Shareholders have accused the hedge funds of using information they gleaned from their role in helping draft Washington Mutual's reorganization plan to make big profits trading the company's securities.
Walrath granted shareholders standing to pursue claims against the hedge funds, with the goal of preventing them from collecting the roughly $2 billion they are owed by Washington Mutual.
The four hedge funds -- Owl Creek Asset Management LP, Appaloosa Management LP, Centerbridge Partners LP and Aurelius -- have denied the allegations.
The funds specialize in buying large blocks of securities issued by bankrupt companies for pennies on the dollar. The funds then hire top-notch lawyers to try to influence or even control the reorganization process in a bid to beef up their payout.
The funds often band together in ad hoc committees with large cumulative positions in a company's debt. Walrath found such committees have a fiduciary duty to other creditors, a finding legal experts said could make it harder for large bankrupt companies to reorganize.

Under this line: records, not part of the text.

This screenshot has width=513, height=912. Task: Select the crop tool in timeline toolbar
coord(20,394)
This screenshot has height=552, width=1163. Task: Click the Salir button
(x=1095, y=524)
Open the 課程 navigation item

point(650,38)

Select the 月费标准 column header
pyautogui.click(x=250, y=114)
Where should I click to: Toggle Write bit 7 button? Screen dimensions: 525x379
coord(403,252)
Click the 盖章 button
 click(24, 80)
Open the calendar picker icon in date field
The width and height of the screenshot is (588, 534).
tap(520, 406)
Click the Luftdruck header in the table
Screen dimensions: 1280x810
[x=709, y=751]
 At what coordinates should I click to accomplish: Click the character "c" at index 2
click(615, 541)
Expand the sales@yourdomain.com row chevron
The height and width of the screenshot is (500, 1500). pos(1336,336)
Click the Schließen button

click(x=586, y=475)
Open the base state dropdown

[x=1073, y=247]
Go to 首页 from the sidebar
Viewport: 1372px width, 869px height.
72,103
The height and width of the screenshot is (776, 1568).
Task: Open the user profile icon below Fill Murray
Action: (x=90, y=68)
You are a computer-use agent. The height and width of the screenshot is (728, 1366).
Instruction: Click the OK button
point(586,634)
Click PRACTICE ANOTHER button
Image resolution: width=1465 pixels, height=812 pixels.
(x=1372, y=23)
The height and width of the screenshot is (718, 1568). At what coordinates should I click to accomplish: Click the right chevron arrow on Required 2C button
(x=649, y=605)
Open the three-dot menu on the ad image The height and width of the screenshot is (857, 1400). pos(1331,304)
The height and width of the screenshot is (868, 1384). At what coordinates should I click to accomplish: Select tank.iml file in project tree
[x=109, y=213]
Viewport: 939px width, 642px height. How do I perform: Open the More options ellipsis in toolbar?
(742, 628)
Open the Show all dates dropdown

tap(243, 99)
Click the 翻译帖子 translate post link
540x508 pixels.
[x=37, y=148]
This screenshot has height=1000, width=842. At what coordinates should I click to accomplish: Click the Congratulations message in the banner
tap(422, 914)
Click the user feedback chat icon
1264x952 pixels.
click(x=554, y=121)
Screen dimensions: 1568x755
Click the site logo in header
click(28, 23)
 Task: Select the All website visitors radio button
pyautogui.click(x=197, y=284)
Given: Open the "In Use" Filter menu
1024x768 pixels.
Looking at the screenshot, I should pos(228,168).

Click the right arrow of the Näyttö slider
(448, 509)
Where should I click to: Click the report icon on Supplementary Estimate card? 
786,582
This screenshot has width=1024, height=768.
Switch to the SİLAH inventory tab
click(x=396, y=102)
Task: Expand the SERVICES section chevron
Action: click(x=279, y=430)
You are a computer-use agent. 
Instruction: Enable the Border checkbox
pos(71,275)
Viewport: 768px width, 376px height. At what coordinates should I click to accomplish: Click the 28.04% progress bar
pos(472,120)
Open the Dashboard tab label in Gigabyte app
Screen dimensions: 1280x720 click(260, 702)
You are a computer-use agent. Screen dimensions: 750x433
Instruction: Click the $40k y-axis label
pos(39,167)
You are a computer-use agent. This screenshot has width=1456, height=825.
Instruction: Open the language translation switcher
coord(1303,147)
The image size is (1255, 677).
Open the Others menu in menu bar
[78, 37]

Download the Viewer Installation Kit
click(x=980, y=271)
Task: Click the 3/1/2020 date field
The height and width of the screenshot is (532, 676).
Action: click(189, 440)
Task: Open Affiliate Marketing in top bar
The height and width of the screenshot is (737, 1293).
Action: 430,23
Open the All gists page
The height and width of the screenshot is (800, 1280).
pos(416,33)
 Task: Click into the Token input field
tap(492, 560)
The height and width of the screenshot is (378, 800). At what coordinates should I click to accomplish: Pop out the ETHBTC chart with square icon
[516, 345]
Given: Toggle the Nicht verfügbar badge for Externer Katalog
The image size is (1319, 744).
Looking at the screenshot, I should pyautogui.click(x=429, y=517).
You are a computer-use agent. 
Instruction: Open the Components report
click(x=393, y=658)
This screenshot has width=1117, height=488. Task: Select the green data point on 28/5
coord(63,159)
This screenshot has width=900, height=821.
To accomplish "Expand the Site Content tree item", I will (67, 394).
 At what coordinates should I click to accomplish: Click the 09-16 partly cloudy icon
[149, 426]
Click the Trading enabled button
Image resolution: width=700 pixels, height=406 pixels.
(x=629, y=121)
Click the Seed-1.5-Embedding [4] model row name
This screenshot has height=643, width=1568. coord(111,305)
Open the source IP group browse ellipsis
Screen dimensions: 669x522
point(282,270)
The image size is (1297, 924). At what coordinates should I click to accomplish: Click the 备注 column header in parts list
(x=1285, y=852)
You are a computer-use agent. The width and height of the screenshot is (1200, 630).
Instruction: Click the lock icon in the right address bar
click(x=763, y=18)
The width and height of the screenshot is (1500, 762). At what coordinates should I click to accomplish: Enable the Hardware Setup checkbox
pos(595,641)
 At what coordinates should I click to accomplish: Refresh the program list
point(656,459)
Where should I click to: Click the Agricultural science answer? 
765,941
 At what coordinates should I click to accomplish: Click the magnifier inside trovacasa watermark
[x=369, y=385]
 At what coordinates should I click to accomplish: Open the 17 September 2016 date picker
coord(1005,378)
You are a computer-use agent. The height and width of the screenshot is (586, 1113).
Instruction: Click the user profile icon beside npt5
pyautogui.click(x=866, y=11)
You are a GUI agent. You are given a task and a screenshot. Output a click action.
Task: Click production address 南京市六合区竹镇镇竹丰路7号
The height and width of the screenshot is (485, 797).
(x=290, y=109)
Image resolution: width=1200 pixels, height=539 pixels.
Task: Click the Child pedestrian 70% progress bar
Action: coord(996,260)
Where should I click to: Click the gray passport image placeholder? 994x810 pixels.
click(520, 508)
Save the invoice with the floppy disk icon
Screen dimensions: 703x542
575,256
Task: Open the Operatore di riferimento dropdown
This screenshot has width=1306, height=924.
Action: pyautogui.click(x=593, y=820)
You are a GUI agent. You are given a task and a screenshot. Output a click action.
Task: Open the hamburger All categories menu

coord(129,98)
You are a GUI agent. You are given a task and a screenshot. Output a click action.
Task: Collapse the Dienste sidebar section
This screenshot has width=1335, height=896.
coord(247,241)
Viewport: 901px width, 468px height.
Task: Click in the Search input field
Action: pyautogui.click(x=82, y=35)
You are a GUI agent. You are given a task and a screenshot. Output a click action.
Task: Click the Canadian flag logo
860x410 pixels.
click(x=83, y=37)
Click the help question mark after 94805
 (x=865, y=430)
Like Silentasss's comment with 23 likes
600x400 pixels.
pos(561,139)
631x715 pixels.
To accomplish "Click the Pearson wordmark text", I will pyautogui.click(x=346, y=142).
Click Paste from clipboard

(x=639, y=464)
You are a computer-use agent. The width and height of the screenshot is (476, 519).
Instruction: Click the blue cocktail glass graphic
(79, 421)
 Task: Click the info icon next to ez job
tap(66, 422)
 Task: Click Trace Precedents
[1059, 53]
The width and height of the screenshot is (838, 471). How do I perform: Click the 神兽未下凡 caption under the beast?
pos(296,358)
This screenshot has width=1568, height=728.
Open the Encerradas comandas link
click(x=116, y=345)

In their papers, the funds also said the ruling could make bankruptcy courts a favored venue for bringing types of securities litigation that has been criticized as frivolous and which Congress has been trying to discourage.
Washington Mutual has lingered in bankruptcy since September 2008, when regulators seized its savings and loan operation in the biggest bank failure in U.S. history.
The banking business was immediately sold to JPMorgan Chase & Co <JPM.N> for $1.88 billion and the holding company filed for bankruptcy the next day.
The case is In re Washington Mutual, U.S. Bankruptcy Court, District of Delaware, No. 08-12229.